Here is what I  do know and what I struggle with..... why is it that we can say cancer sucks or how much we hate MS,  that we need to stamp out diabetes or other infirmaries that people live with, but we are suppose to just accept autism?

Cause living with autism is freaking hard. 

I hate that Sarah cannot seem to understand time and consequence still at age 4. 

And that we have to decline outside birthday party invites because this summer she is terrified of flying bugs. 

I hate that she won't sit still for story time at the library and listen but wants to giggle and roll on the floor. Then other parents look at me like I need to control my child. What they don't realize is once we get in the car, she will tell me all about the books that were read and for the rest of the week,  she will talk about story time and that it was " so much fun." 

 I worry she is a disruption and is trying her teacher's patience every time she walks into Sunday school class.

I grow weary of hearing her say the same phrases over and over and still have no idea what they mean to her.

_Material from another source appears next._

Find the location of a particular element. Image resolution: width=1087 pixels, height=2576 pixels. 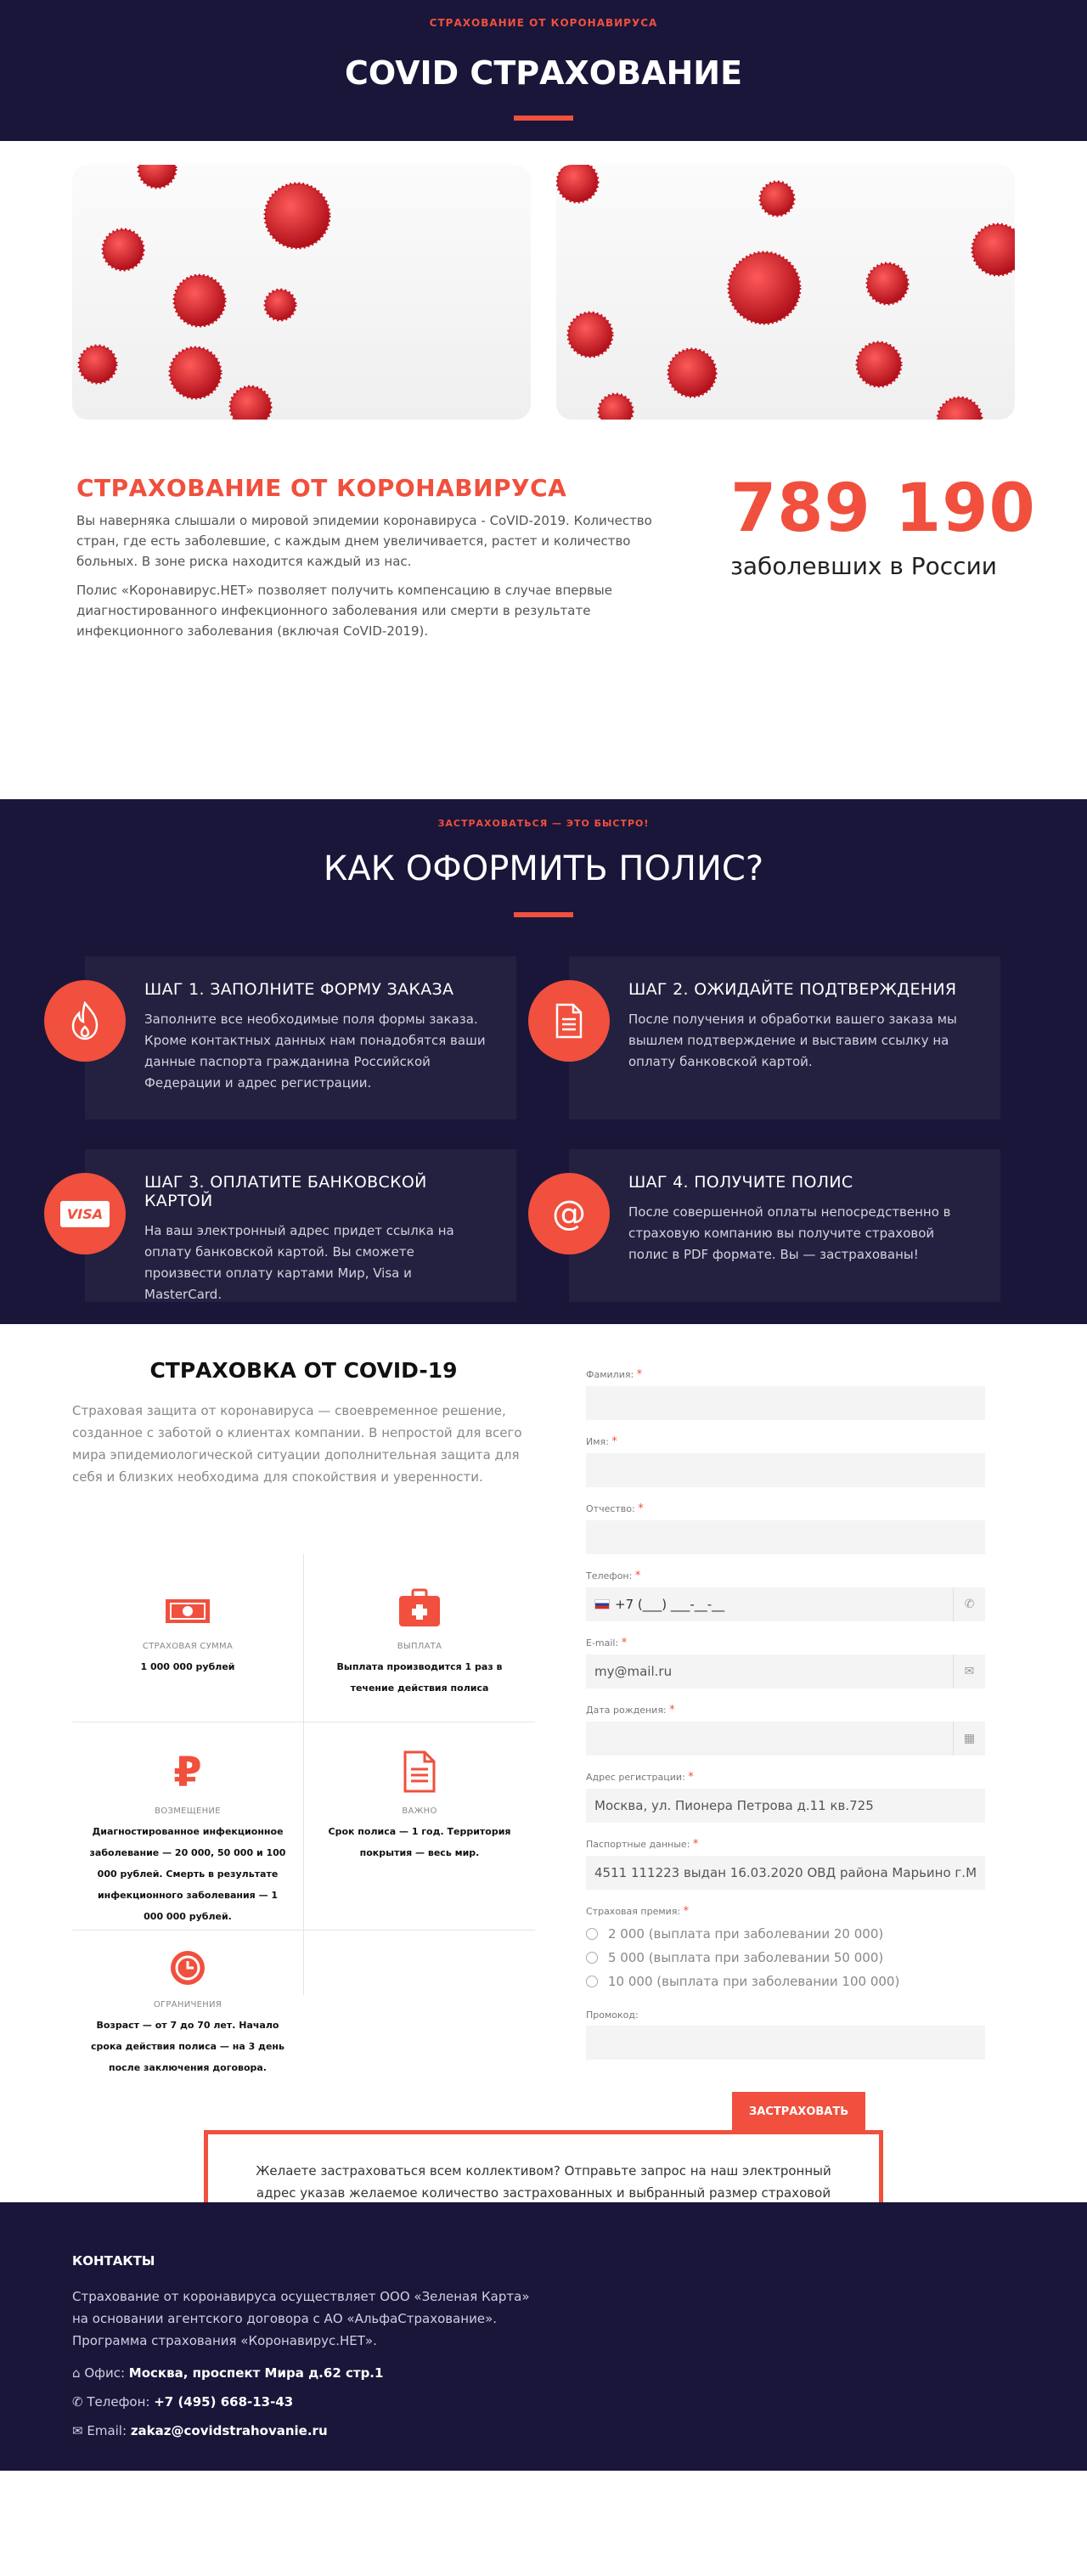

calendar-icon: ▦ is located at coordinates (969, 1739).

Or that she wants to eat the same thing every. single. day. 

That things like having her ears pierced, pedicures or enjoying tea parties,  making crafts or  going on play dates are not in our future unless there are some major developmental milestones reached. 

She has taught me many things though... and for that I am starting to become more and more thankful. 

 Like that my patience and faith are a lot smaller in quantity than I would have liked to believe. 

That I have pride issues when it comes to being a good parent and others perception of my skills in this area. 

I am beginning to have more empathy and understanding for those that battle special needs or care for those with  these needs each and everyday. 

And most importantly,  how great the love my Heavenly Father has for me.  I can begin to see that no matter how exasperating Sarah can be, I still love her and want her to be in my family. He feels the same way about my sinful self. 

I can see that He found me worthy to raise a child that needs more from me than basic parental skills. 

I can believe His will is perfect and that He knew I needed my faith stretched and by giving me this little spicy Ethiopian princess,  out of all the orphans in that beautiful country, He would be giving me joy mixed with pain and the continuous need for HIM to pour out of me everyday. 

So, I don't know what causes autism and I may never know and I don't know the politically correct way to ask questions and say things about kids on the spectrum. I don't even know that I have fully accepted that I have a child that is special needs but of this I am absolutely sure: 

 I will praise you because I {*as well as Sarah Faith Mullis }am fearfully and wonderfully made; your works are wonderful, I know that full well.  Psalms 139:14

And we know that in all things God works for the good of those who love him, who have been called according to his purpose. Romans 8;28

And I am certain that God, who began the good work within you, will continue his work until it is finally finished on the day when Christ Jesus returns. Philippians 1:6

When someone has been given much, much will be required in return; and when someone has been entrusted with much, even more will be required. Luke 12:48b

1 comment:

  1. Thank you for sharing her story and yours. May God always allow others to see His grace abounding in your lives. God doesn't give children with special needs such as this to everyone. Only to those of His own choosing, therefore making you a very special mom. Love to you and your family. I pray many lives will be touched by your testimony.